This repo holds my exploration on load balancing a grpc system. Currently, my team has one backend application that have high traffic (100k> rps from 9 pods). I'm not satisfied with current solution with the use of kubernetes' headless service. My team still see that there is an imbalance between the pods.
I create two simple application to help me demonstrate that the current solution is not working properly. These two app is a client and server model. Each application has an UUID that I used as indentifier. The client has RESTful API endpoint, which upon called, will also make a gRPC call to the server application. This is the gRPC and RESTful contract.
// RESTful contract
"detail": {
"from: <server's_app_id>": <number_of_call>
}
// protocol buffer contract
message Echo {
string message = 1;
}
service EchoServer {
rpc CallEcho(Echo) returns(Echo);
}
This is the deployment setup inside kubernetes.

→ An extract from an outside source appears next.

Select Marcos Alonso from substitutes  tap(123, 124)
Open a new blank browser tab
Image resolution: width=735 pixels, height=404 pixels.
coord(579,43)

Basically, the client app will count how many variance of the server app that serve its request. With this, we can conclude whether the request is well balanced or not.
When I test the response of the client app. I found this response.
{
"detail": {
"from: 2a63ca4d-193f-4ec8-b9d3-49a39548bb95 replied by: 4bcbc60a-5700-4313-8772-c2a3ceab0513": 1000
}
}
This shows that out of 10 server app's pod, only one serving the traffic.